**Task statement:** Please express the rows from the line with "Set Manage Provider" up to and including the line with "click(x=1244, y=25)" as a JSON list of strings, one string per line, with blank lines left out.

** START OF Data section **

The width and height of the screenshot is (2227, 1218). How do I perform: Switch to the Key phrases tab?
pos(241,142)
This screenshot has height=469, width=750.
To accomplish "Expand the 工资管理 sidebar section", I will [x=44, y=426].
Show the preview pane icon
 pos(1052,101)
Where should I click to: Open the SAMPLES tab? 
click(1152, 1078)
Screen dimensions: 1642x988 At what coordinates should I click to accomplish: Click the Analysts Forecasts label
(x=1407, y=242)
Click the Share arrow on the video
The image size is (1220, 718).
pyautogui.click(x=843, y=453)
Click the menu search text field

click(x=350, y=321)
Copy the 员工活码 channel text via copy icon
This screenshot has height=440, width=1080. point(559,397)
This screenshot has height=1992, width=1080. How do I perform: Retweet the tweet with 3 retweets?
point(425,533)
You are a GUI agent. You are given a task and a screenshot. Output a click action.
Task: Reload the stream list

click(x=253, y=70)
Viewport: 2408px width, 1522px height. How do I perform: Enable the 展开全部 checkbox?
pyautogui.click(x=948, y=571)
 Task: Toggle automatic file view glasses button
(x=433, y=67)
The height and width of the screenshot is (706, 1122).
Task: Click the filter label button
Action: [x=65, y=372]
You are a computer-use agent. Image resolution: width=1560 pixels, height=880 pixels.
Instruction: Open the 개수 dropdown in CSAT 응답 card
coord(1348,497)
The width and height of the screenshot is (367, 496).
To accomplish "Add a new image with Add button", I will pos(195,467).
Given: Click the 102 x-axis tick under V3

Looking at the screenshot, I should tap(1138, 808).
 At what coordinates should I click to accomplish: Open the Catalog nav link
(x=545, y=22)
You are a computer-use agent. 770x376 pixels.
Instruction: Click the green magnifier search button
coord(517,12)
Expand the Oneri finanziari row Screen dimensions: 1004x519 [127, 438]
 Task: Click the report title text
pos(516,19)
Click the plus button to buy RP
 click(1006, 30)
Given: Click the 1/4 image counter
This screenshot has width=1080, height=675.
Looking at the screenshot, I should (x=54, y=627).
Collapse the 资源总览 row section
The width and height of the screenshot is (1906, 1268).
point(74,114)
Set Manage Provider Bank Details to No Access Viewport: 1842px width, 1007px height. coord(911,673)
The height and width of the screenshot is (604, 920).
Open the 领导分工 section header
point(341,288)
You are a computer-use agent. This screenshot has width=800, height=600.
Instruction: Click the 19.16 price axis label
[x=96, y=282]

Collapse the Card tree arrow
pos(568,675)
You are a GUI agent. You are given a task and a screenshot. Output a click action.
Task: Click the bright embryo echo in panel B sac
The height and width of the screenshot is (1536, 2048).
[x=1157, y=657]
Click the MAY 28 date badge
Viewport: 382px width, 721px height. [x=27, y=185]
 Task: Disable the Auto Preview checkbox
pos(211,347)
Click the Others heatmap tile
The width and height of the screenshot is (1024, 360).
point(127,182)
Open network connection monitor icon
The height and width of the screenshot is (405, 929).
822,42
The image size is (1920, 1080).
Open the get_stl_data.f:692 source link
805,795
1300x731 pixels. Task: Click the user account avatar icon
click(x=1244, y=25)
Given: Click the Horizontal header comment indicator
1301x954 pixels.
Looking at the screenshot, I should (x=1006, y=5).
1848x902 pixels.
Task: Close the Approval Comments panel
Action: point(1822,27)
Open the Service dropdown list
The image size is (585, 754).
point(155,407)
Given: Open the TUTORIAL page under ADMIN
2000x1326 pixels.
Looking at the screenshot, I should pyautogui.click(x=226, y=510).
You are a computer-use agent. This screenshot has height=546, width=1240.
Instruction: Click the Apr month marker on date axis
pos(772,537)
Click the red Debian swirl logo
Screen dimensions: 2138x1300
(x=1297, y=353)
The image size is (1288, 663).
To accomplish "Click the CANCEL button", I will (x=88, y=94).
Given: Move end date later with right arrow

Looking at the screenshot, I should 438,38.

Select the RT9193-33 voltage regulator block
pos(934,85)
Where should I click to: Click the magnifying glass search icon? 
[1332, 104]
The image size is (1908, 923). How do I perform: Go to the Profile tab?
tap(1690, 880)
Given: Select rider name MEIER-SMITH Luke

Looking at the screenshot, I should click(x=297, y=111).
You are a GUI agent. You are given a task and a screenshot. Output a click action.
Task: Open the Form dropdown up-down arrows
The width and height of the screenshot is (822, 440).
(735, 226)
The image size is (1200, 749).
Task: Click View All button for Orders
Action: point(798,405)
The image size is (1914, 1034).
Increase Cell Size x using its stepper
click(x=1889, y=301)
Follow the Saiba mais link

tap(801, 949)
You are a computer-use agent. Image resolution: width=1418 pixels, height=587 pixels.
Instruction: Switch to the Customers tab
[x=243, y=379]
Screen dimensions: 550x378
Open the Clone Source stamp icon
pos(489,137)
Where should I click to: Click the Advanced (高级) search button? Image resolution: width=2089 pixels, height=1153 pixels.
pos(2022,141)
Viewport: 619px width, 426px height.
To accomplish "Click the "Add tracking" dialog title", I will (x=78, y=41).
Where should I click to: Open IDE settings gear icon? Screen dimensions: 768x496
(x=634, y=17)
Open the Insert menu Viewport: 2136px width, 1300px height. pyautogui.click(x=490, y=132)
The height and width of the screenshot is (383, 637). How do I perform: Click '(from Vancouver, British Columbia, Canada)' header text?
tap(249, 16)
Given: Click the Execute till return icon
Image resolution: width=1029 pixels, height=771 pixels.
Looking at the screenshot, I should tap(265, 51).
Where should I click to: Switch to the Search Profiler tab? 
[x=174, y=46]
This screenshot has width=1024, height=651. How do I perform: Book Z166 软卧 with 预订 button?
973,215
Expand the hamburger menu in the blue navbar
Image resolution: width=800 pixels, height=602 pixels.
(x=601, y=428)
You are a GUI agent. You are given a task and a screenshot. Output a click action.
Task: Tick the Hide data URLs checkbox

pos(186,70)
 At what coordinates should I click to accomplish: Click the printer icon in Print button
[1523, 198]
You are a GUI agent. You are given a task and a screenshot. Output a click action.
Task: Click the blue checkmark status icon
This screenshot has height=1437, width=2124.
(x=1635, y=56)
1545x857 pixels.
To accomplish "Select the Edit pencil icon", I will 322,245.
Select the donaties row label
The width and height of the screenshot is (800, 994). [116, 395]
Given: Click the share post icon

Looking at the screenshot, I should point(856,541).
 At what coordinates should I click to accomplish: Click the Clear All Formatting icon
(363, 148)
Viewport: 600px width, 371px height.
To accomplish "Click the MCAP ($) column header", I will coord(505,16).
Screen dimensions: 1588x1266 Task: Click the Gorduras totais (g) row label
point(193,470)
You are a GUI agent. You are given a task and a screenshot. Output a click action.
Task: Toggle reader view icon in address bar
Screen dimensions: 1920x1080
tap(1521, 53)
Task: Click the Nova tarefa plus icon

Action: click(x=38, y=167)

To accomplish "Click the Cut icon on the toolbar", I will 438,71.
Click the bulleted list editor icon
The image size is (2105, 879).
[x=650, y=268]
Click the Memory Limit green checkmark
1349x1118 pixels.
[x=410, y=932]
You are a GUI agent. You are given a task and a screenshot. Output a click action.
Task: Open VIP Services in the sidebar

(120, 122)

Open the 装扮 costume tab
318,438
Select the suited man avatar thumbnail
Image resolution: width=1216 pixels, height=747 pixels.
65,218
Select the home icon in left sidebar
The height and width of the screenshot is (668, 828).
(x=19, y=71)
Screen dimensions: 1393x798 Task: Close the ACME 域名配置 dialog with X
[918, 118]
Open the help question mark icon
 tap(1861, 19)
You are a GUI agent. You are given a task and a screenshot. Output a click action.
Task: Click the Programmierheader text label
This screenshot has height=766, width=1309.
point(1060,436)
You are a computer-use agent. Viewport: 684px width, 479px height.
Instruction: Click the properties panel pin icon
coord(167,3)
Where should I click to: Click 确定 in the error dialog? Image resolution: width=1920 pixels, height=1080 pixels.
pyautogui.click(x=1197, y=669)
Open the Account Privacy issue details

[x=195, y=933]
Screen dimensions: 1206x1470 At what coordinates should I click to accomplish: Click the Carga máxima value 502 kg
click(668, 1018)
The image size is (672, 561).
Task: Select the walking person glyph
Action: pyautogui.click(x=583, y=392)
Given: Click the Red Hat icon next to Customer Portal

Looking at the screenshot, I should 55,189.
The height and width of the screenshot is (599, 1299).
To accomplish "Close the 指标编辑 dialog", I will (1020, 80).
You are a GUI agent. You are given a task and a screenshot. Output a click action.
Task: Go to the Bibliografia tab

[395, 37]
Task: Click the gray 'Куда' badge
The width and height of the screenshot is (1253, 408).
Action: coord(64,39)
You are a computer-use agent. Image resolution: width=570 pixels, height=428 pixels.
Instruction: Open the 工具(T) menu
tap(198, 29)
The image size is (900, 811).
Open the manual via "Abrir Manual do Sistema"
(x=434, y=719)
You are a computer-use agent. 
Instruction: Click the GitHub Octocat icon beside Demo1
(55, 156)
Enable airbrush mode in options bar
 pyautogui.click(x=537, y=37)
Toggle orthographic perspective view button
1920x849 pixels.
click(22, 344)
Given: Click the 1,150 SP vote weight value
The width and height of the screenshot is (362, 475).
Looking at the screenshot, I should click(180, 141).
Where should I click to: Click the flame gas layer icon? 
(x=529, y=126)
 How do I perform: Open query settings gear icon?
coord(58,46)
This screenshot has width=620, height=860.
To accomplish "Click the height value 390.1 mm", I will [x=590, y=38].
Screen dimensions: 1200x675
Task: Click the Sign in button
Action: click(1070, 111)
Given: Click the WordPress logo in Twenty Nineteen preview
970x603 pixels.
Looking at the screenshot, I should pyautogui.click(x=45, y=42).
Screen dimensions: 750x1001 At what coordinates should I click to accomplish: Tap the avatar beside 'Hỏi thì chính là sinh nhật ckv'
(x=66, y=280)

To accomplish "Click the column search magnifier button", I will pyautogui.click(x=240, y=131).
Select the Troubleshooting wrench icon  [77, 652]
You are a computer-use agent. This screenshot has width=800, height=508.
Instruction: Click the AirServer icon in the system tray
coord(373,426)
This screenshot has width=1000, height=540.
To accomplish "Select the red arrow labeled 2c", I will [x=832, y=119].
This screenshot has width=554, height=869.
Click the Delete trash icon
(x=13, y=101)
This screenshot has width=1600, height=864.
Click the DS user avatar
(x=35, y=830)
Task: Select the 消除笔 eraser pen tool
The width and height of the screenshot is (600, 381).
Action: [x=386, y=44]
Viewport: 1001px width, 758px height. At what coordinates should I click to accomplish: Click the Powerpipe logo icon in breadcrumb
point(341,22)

** END OF Data section **

**Worked answer:**
[
  "Set Manage Provider Bank Details to No Access Viewport: 1842px width, 1007px height. coord(911,673)",
  "The height and width of the screenshot is (604, 920).",
  "Open the 领导分工 section header",
  "point(341,288)",
  "You are a computer-use agent. This screenshot has width=800, height=600.",
  "Instruction: Click the 19.16 price axis label",
  "[x=96, y=282]",
  "Collapse the Card tree arrow",
  "pos(568,675)",
  "You are a GUI agent. You are given a task and a screenshot. Output a click action.",
  "Task: Click the bright embryo echo in panel B sac",
  "The height and width of the screenshot is (1536, 2048).",
  "[x=1157, y=657]",
  "Click the MAY 28 date badge",
  "Viewport: 382px width, 721px height. [x=27, y=185]",
  " Task: Disable the Auto Preview checkbox",
  "pos(211,347)",
  "Click the Others heatmap tile",
  "The width and height of the screenshot is (1024, 360).",
  "point(127,182)",
  "Open network connection monitor icon",
  "The height and width of the screenshot is (405, 929).",
  "822,42",
  "The image size is (1920, 1080).",
  "Open the get_stl_data.f:692 source link",
  "805,795",
  "1300x731 pixels. Task: Click the user account avatar icon",
  "click(x=1244, y=25)"
]